Morti civili, in guerra, ci sono sempre stati. L’apice fu raggiunto nel 1945 con la distruzione della città tedesca di Dresda per mezzo di bombe al fosforo (135mila vittime) e con le atomiche sganciate sulle città giapponesi di Hiroshima e Nagasaki (250mila vittime). Morti civili, in guerra, ci sono sempre stati, ma con il progresso della civiltà il loro numero è vertiginosamente aumentato: le democrazie faticano a giustificare la morte dei propri soldati mandati a combattere sul campo, preferendo di conseguenza fiaccare il nemico decimandone dall’alto il morale e la popolazione possibilmente grazie all’uso di droni, che consentono di non mettere a repentaglio neanche la vita di un pilota.

Danni collaterali, li chiamano spesso. E si tratta, chiaramente, di un’ipocrisia. Ipocrisia svelata, quando ci sono, dalle immagini video. La stessa ipocrisia che, come era solito denunciare ancora una volta Francesco Cossiga, ci induce da tempo a qualificare “operazioni di pace” quelle che a tutti gli effetti sono operazioni di guerra. Una questione di pudore, ma anche un grande equivoco: come se il fine della guerra fosse la guerra in sè piuttosto che la pace.

E allora, questo o quello per noi pari sono? I bambini israeliani sgozzati dai carnefici di Hamas sono pari ai bambini palestinesi morti sotto i bombardamenti israeliani?
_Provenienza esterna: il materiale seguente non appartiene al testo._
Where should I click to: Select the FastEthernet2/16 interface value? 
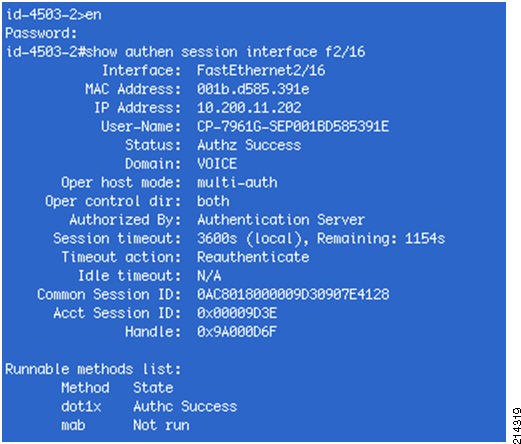[x=261, y=71]
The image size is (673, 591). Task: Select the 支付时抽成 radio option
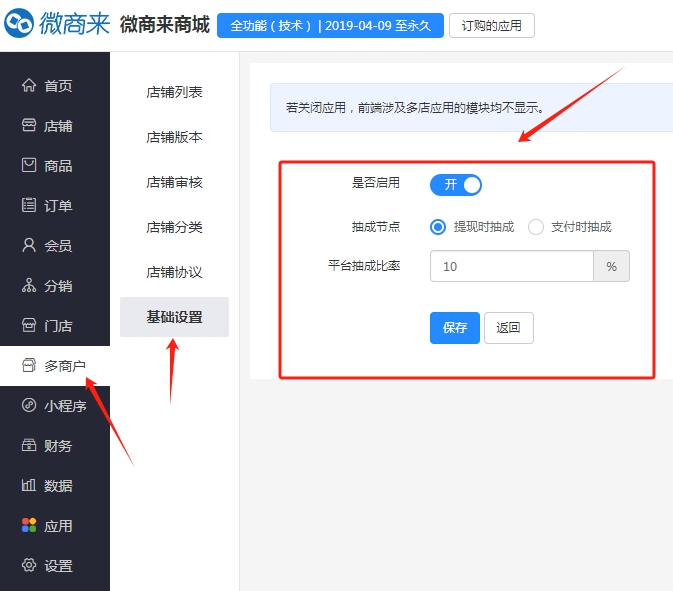click(x=536, y=227)
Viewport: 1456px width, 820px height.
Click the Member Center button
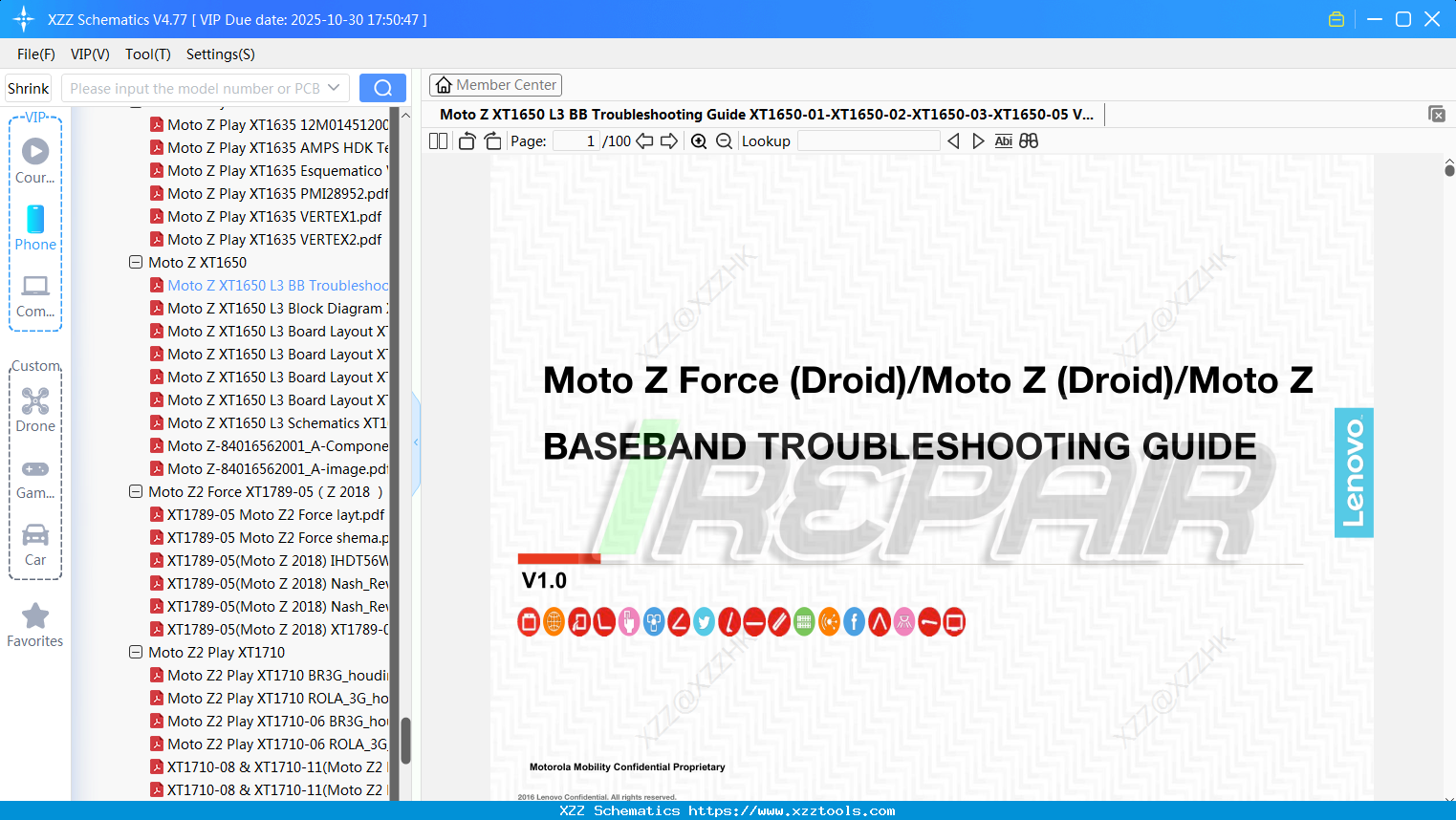click(495, 84)
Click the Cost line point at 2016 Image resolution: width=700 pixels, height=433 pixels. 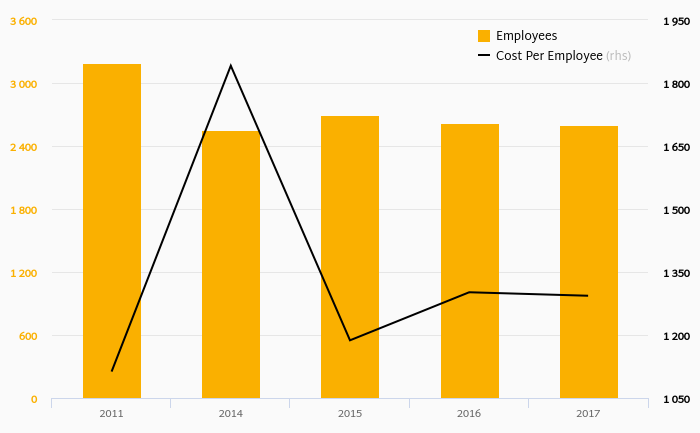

No, no davvero. E negarlo non è ipocrisia, è semplicemente realismo; quel realismo caro a Francesco Cossiga. È realismo dire che i bambini sgozzati da Hamas sono un orrore di cui nessun soldato israeliano sarebbe capace. È realismo dire che semmai fossero stati scoperti fatti analoghi a parti invertite questo avrebbe rappresentato un’onta irreparabile per lo Stato (democratico) di Israele. È realismo dire che uccidendo i civili israeliani Hamas non può illudersi di battere Israele, mentre uccidendo civili palestinesi Israele può illudersi di battere Hamas. È realismo dire che i morti civili fanno tutti orrore, ma i morti per mano israeliana fanno meno orrore degli altri perché, parafrasando la celebre battuta del presidente statunitense Roosevelt riferita al dittatore nicaraguense Somoza, “può essere che Israele sia un bastardo, ma è il nostro bastardo”. Affermazione brutale, così traducibile: può darsi che Israele stia abusando della forza, ma Israele è una democrazia filo occidentale che uccide i civili per difendersi, mentre Hamas è un’organizzazione terroristica che uccide i civili per distruggere Israele e insidiare l’Occidente. Perciò noi, piaccia o non piaccia, non possiamo far altro che stare con Israele. È una questione di realismo, direbbe Cossiga.